LESETEXT
Nando dalla Chiesa schildert es am Fall seines Vaters, ohne — wie er selbst betont - eigene Beweiserhebungen oder Nachforschungen angestellt zu haben. Er stützt sich auf bereits, publiziertes Material, auf Gespräche mit seinem Vater, auf dessen Briefe und dessen privates Tagebuch, das auch im Mafia-Prozeß von Palermo keine Rolle spielt. Was aber ergibt sich daraus?

Ein bewährter, energischer, aber durch Bürokratie und Kleinkariertheit — auch im eigenen Offiziermilieu — frustrierter General erhält eine neue Aufgabe, die ihn fasziniert und zugleich beunruhigt. Er, dem - wie er selbst sagt

— „die Schulterstücke auf die Haut genäht sind“, fühlt sich als

Präfekt, als höchster ziviler Verwaltungsbeamter des Staates in Palermo, „in ein unsicheres Umfeld katapultiert“.

AUFGABE
Schreiben Sie aus dem Lesetext die Passage ab, die mit „Nando dalla Chiesa“ beginnt und mit „ergibt sich daraus?“ endet.

DATENAUSZUG
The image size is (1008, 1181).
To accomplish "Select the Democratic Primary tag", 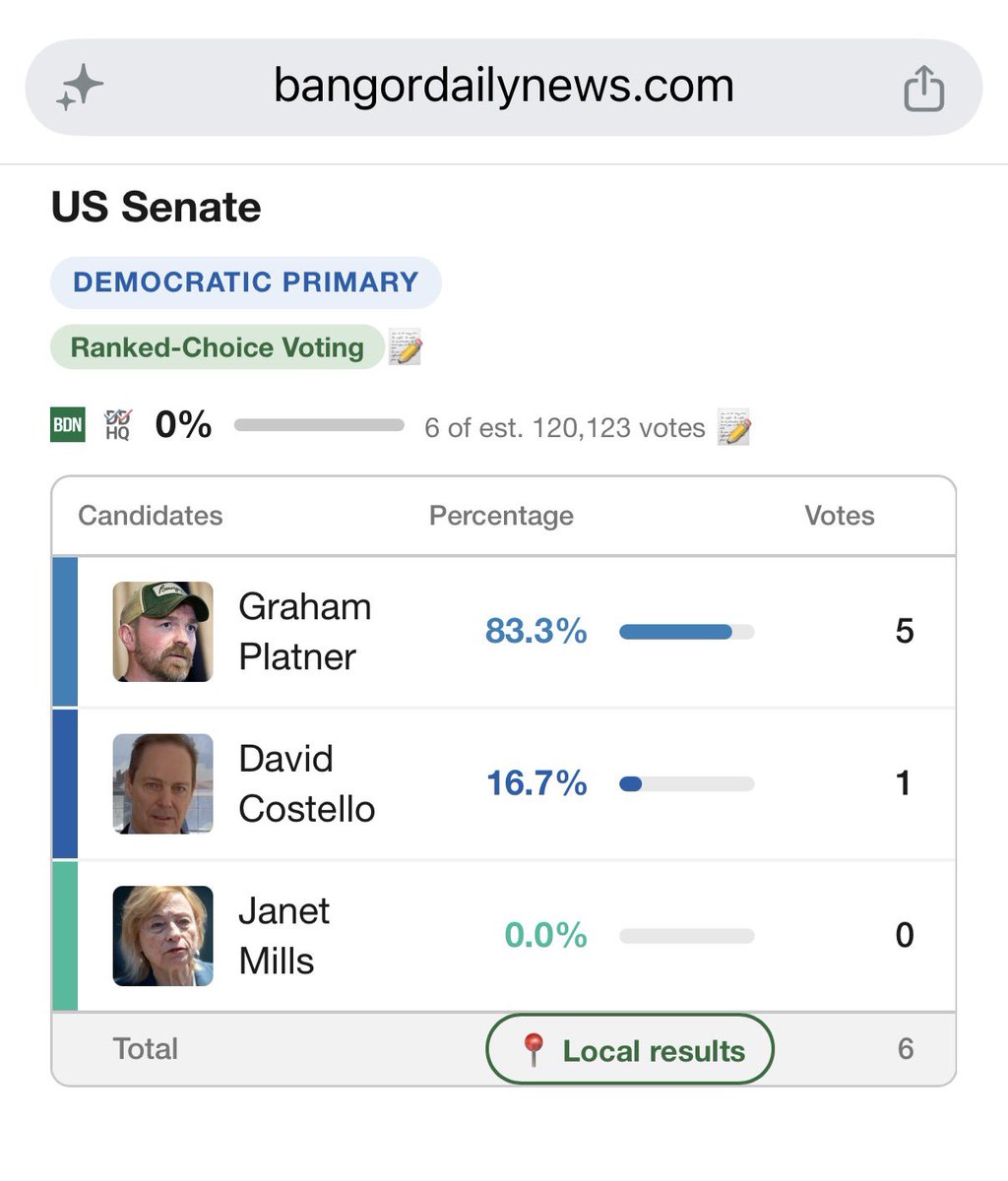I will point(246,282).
* * *
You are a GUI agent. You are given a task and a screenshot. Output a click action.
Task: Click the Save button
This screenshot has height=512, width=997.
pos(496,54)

SCHRIFTLICHE LÖSUNG
Nando dalla Chiesa schildert es am Fall seines Vaters, ohne — wie er selbst betont - eigene Beweiserhebungen oder Nachforschungen angestellt zu haben. Er stützt sich auf bereits, publiziertes Material, auf Gespräche mit seinem Vater, auf dessen Briefe und dessen privates Tagebuch, das auch im Mafia-Prozeß von Palermo keine Rolle spielt. Was aber ergibt sich daraus?